La longue expérience de tous ces experts ne permet pas d’ignorer leur inquiétude sur l’évolution des marchés. D’autant que ceux-ci restent chèrement valorisés. Selon Bloomberg, les sociétés liées à l’indice S&P 500 se traitent actuellement à près de 20 fois en moyenne les bénéfices réalisés ces 12 derniers mois. Soit davantage que la moyenne de 18 fois relevée au cours des 10 dernières années.
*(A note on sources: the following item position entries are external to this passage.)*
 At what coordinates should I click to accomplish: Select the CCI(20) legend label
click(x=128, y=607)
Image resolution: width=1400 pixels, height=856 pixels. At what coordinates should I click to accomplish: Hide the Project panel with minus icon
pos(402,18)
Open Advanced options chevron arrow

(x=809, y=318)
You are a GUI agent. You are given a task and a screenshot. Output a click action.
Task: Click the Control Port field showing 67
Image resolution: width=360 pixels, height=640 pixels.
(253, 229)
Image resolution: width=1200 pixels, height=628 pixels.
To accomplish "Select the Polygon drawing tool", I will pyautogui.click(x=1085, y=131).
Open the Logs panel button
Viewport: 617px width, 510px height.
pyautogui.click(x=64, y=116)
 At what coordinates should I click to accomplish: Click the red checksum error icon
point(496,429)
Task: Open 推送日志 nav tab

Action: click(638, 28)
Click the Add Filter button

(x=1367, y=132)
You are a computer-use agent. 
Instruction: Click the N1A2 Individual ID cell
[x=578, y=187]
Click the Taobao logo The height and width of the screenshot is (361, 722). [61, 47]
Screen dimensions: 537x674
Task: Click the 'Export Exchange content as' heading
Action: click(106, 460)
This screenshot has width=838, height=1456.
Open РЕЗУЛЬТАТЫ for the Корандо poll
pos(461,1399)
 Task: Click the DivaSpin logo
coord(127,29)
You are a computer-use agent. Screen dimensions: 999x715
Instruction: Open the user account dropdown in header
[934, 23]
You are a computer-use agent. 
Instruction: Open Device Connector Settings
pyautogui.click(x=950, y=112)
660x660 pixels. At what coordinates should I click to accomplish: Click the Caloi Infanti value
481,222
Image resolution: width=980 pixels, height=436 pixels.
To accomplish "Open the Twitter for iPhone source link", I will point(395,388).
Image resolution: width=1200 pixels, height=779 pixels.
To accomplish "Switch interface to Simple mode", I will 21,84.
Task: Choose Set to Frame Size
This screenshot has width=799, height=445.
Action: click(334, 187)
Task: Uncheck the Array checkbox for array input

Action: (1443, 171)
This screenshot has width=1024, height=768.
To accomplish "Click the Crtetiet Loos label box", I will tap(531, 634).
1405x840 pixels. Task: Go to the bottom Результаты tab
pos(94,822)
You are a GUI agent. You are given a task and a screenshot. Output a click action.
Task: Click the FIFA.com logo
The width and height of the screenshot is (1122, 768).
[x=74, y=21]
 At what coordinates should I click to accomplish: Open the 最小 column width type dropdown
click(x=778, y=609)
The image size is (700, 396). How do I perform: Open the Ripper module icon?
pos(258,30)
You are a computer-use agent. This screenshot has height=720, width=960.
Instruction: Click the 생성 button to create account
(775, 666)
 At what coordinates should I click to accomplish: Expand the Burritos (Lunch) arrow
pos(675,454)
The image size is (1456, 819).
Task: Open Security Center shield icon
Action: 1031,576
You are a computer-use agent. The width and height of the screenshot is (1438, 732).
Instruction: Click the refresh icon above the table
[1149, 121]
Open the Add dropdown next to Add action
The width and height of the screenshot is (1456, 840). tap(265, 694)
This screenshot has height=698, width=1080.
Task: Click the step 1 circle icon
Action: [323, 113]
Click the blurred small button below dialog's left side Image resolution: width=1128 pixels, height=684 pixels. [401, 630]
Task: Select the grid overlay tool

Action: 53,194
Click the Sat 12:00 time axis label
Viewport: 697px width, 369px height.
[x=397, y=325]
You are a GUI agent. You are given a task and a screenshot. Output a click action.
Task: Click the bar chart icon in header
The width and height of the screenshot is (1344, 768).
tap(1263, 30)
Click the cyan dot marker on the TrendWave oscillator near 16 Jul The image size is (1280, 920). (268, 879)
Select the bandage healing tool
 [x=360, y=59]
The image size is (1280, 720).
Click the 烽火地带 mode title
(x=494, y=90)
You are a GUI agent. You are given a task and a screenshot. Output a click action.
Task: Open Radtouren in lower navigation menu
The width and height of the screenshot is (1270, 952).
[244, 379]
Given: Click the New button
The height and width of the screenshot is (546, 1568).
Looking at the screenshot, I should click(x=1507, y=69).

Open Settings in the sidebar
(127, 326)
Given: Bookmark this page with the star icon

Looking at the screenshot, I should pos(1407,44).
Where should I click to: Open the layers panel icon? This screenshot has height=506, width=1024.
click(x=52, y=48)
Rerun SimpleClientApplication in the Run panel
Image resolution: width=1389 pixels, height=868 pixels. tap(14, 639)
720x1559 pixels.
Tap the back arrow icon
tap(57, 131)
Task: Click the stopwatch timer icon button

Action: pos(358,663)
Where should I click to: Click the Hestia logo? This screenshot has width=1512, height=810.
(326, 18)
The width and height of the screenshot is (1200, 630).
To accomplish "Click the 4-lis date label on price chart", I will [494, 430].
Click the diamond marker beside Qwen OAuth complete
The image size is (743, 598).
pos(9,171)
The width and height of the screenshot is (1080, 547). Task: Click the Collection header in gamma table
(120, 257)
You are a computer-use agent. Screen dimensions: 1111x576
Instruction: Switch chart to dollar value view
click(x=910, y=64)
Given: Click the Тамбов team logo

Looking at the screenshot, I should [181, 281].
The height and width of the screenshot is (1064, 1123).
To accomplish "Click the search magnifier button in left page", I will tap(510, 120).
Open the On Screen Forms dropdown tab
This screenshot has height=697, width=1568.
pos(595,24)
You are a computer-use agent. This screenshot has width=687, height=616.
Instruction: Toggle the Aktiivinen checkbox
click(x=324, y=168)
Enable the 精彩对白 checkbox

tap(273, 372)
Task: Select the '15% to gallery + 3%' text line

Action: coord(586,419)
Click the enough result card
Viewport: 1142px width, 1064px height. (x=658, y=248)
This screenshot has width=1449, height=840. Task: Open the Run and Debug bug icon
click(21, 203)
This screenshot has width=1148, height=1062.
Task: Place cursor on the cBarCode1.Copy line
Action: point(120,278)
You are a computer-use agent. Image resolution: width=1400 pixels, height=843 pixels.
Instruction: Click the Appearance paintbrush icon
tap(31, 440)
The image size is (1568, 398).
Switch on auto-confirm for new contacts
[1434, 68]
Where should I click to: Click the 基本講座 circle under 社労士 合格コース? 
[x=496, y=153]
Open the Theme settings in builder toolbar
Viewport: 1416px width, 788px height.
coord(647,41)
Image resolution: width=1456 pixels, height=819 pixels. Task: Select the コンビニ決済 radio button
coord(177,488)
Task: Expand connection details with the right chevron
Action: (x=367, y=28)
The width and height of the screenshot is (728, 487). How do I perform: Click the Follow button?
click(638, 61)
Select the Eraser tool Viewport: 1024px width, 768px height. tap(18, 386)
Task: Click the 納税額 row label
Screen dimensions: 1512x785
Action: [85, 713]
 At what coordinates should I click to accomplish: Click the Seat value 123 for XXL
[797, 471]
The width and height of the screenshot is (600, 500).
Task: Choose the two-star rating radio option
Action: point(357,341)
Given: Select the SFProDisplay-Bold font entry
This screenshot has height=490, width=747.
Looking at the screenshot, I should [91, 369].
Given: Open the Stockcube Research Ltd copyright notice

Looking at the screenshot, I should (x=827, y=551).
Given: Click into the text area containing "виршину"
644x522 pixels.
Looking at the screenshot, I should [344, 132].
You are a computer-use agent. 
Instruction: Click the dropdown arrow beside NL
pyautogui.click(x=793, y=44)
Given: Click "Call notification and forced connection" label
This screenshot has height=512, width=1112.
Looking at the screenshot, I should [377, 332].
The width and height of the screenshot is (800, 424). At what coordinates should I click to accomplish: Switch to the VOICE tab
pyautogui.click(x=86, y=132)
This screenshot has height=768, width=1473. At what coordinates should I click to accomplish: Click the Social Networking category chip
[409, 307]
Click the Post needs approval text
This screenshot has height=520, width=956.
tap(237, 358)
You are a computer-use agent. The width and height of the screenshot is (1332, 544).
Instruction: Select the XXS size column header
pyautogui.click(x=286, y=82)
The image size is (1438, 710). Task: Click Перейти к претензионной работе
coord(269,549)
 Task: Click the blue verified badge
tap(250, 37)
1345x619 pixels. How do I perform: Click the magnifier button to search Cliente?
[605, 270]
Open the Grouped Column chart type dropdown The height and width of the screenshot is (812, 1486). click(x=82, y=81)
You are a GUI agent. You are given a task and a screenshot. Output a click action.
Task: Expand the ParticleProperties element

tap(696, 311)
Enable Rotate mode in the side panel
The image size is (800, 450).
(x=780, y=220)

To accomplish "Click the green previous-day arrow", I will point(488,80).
Pour les sociétés européennes qui composent l’indice Stoxx 600, ce ratio est proche de 17 contre une moyenne de 15 depuis 2010.

Les sociétés liées à l’indice S&P 500 de Wall Street se traitent actuellement à près de 20 fois en moyenne les bénéfices réalisés ces 12 derniers mois.

Aucune amélioration n’est à prévoir à court terme, alors que les entreprises devraient encore traverser des mois très compliqués sur le plan de la profitabilité. "Les marchés sont loin d’être bon marché, surtout si l’on tient compte de la baisse des bénéfices et des dividendes à venir", écrit la Banque de Luxembourg Investments (BLI) dans sa dernière revue sur les "Perspectives" des marchés financiers.

"Étaler ses investissements"

Pour Jan Vergote, head of investment strategy chez Belfius, "on n’est pas sorti de l’auberge". Il n’exclut pas une baisse de 5 à 10% de Wall Street, ainsi qu’un regain de volatilité sur les marchés en Europe. Mais pourquoi alors encore s’intéresser aux actions si l’on s’attend à des mouvements de baisse? "Parce que", dit-il, "il n’y a pas d’autre alternative si l’on recherche du rendement et qu’il est difficile d’anticiper le moment où les marchés auront touché leur point bas". Le stratégiste conseille néanmoins la prudence. Il suggère d’étaler dans le temps ses investissements. On finira de la sorte par obtenir plus de visibilité de l’impact de la crise sur les bénéfices des sociétés.

Sur le type d’actions à privilégier, la BLI ne conseille pas celles qui ont été massacrées durant la chute des marchés. Mais plutôt "celles d’entreprises de qualité. Celles qui possèdent un avantage compétitif durable et offrent des produits essentiels entraînant des revenus récurrents".